Your assignment | Start the copy at the line containing "Viewport: 423px width, 414px" and run it through the last line of the records. Repeat each line exactly; omit pictures.
▬▬▬▬▬▬▬▬▬▬
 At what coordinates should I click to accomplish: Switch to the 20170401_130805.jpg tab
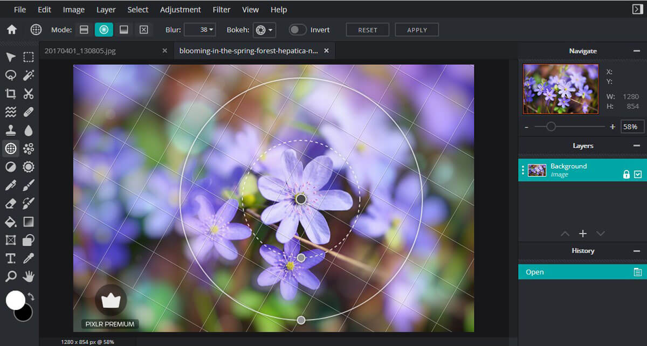pyautogui.click(x=80, y=51)
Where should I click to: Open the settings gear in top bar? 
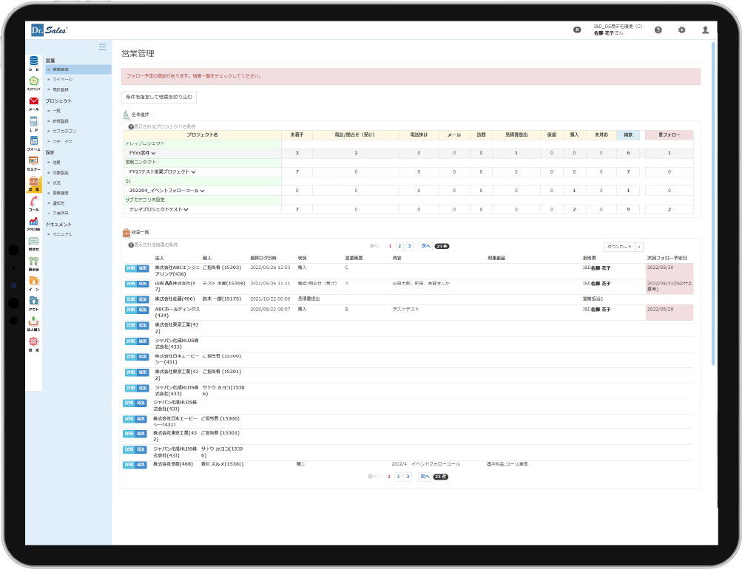pyautogui.click(x=681, y=30)
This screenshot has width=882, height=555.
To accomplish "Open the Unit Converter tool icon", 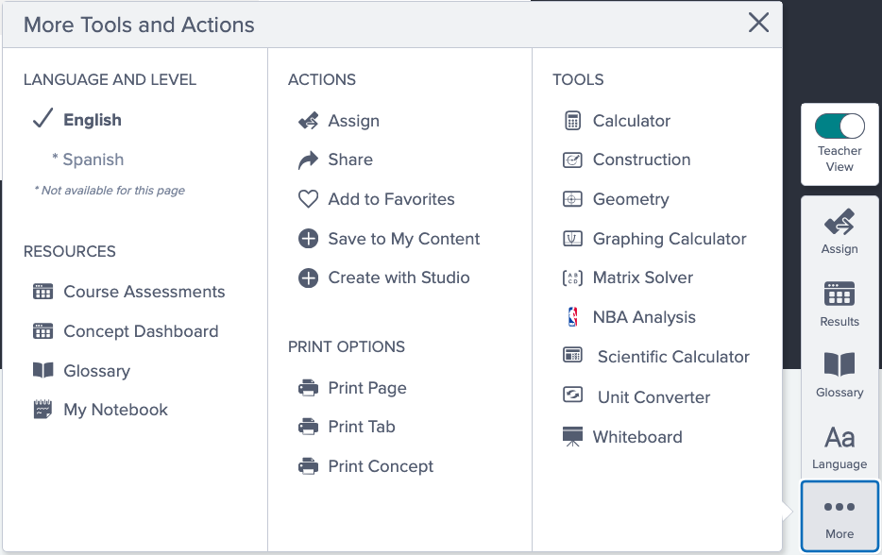I will [572, 395].
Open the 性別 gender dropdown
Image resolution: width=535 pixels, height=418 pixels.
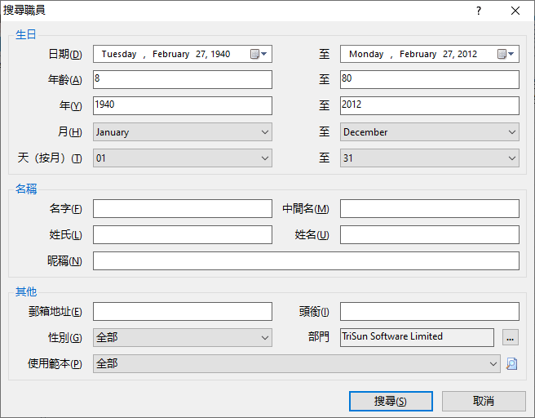(x=183, y=338)
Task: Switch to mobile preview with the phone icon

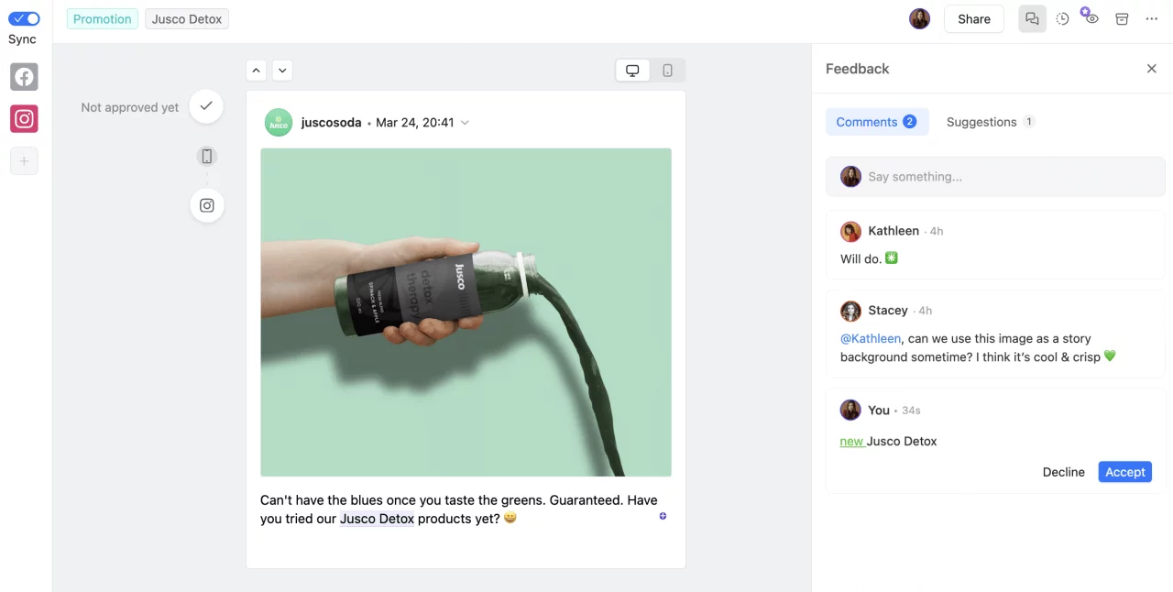Action: coord(667,70)
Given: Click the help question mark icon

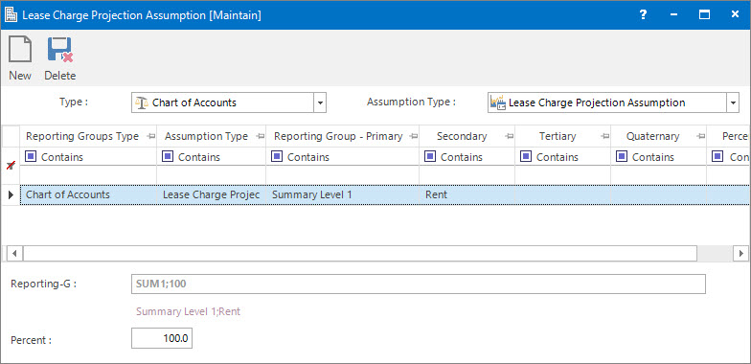Looking at the screenshot, I should coord(644,15).
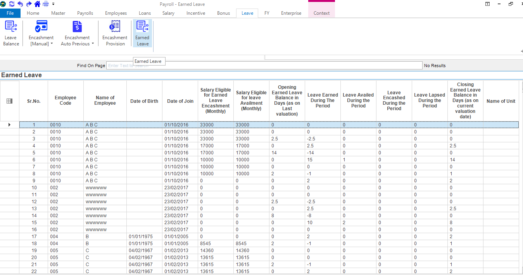Viewport: 523px width, 275px height.
Task: Open the File menu
Action: tap(10, 13)
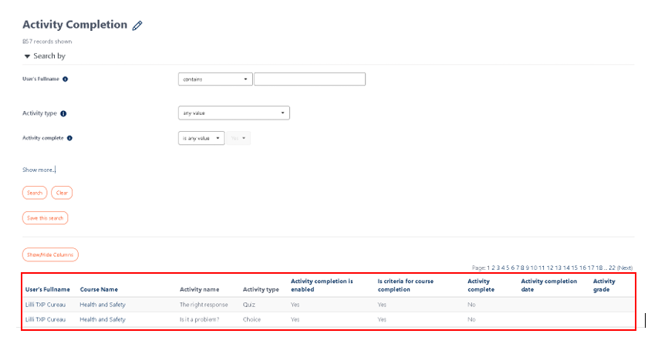Viewport: 648px width, 337px height.
Task: Click the Show more link
Action: point(39,170)
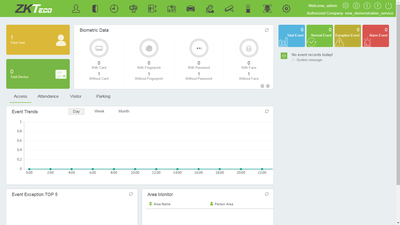
Task: Click the yellow Total User card
Action: (x=38, y=40)
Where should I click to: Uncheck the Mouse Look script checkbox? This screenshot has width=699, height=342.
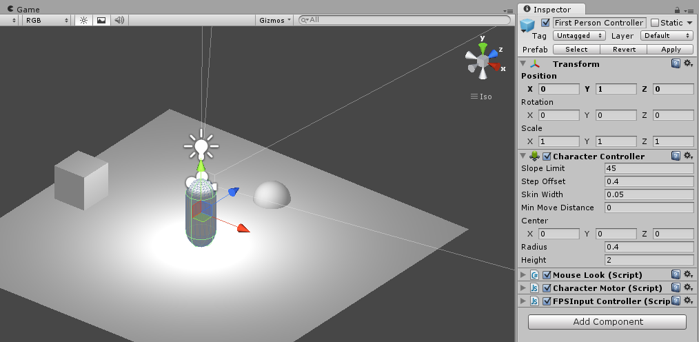tap(547, 275)
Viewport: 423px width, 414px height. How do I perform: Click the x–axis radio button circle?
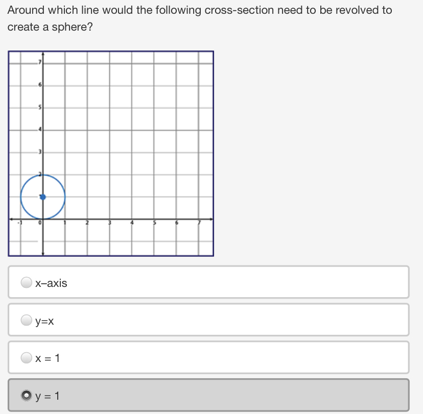26,282
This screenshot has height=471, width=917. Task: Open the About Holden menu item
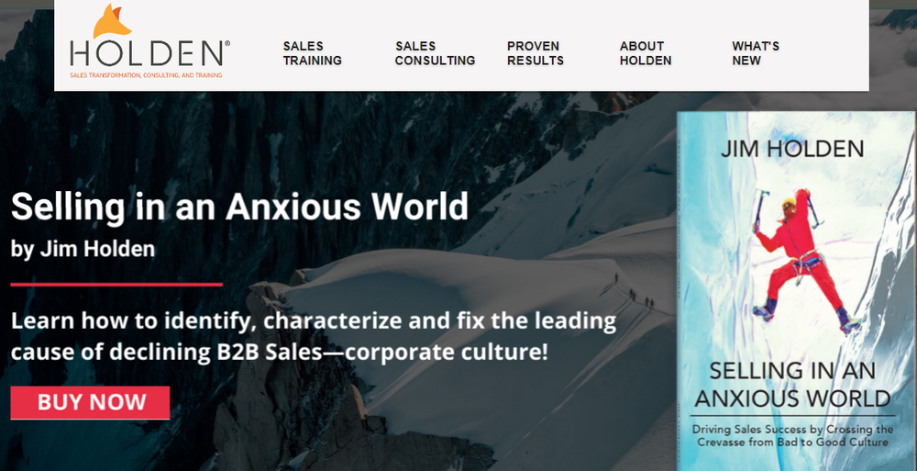point(646,53)
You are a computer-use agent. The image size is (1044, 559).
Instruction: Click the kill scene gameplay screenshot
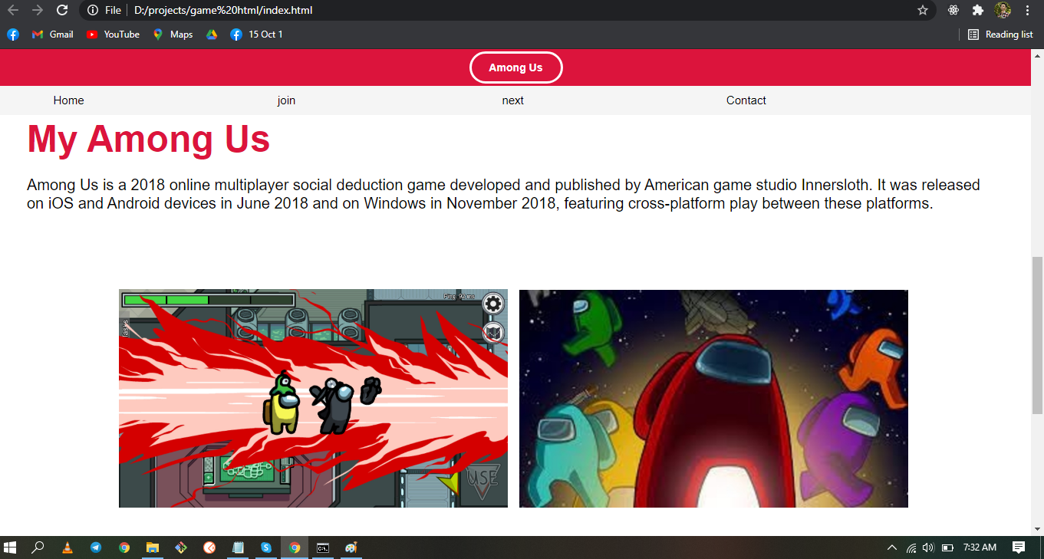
▬▬▬▬▬▬▬▬▬▬
Solution for this problem |
Viewport: 423px width, 414px height. How do I perform: Click the x–axis radio button circle?
26,282
This screenshot has height=471, width=917. Task: Open the About Holden menu item
point(646,53)
You are a computer-use agent. The image size is (1044, 559).
Instruction: Click the kill scene gameplay screenshot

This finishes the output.